Há algumas coisas que aprendemos mesmo é com o exemplo do outro, embora as saibamos na teoria, como costumamos dizer por aqui. Digo isso porque aprendi esses dias algo bem prático, todavia não menos laborioso com o amigo Dado Galvão. Na última conversa que tivemos, Dado me falou que estava preparando com um advogado uma Ação Popular contra a eminente instalação do SAC (Serviço de Atendimento ao Cidadão) nas dependências do magnífico Centro de Cultura de Jequié – decisão tomada conjuntamente pelas Secretarias de Administração e de Cultura após o prédio da unidade ter sido acometido por um incêndio. Atualmente, ambas as coisas já ocorreram, tanto a ocupação quanto a Ação Popular.

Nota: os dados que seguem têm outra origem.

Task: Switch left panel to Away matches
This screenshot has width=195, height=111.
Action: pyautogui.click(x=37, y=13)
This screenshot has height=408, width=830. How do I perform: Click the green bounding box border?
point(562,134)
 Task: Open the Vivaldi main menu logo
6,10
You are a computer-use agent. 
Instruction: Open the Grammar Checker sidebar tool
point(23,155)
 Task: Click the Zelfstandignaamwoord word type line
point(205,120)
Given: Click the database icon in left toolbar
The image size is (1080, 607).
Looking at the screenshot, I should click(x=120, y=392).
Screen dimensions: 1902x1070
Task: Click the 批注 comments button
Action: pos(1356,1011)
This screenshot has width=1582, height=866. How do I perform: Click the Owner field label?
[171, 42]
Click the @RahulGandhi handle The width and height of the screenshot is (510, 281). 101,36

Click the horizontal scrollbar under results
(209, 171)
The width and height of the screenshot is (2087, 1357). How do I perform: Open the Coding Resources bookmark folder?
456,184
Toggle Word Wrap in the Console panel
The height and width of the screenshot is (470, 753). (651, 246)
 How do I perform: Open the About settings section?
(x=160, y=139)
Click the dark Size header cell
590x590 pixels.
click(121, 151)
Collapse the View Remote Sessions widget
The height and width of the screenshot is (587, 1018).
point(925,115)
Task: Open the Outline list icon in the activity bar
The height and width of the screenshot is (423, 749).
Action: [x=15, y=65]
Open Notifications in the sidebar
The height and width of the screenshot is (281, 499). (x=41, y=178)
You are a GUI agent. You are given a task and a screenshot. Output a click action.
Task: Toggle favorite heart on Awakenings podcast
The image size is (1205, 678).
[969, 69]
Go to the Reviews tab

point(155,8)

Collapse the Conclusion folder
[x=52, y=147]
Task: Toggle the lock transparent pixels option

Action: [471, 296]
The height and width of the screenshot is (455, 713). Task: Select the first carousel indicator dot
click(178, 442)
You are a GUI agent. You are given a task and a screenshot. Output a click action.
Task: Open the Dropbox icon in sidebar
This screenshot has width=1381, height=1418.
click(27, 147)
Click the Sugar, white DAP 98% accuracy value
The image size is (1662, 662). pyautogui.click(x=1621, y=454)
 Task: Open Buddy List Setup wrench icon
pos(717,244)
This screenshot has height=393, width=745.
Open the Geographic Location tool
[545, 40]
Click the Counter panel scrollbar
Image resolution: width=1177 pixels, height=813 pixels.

Mas alguém poderia me perguntar: “o que há para se aprender com isso?”. É de chamar a atenção quando um cidadão compreende o papel que tem na sociedade e decide agir de acordo com a sua consciência, lançando mão dos direitos em favor daquilo que acha certo ou contra o que percebe estar errado, em vez de ficar esperando uma mobilização coletiva ou se lamuriando pelos cantos esperando a benevolência dos governantes. Acredito ser muito próprio do espírito democrático quando um cidadão entende que sendo igual a todos, pode lutar inclusive por todos os indolentes, dos quais um dos principais, portanto, seria justo dizer que esse homem é uma multidão constituída por um homem só.
Naquele telefonema, Dado me disse algo que reflete muito nosso jeito de agir socialmente: sabemos fazer mais barulho do que tomar as medidas legais e cabíveis diante de situações conflituosas com o Estado e seus congêneres. Mas veja bem, isso quando, por acaso, fazemos algum barulho, porque, na maioria das vezes, ficamos apenas no cômodo falatório, o que pouco resolve. Pouco resolve também as legítimas manifestações que são feitas quando são possíveis ações legais mais eficazes. Porém, antes que haja uma má interpretação, ou intolerância para o supradito, não estudou me opondo a manifestações, a contrario.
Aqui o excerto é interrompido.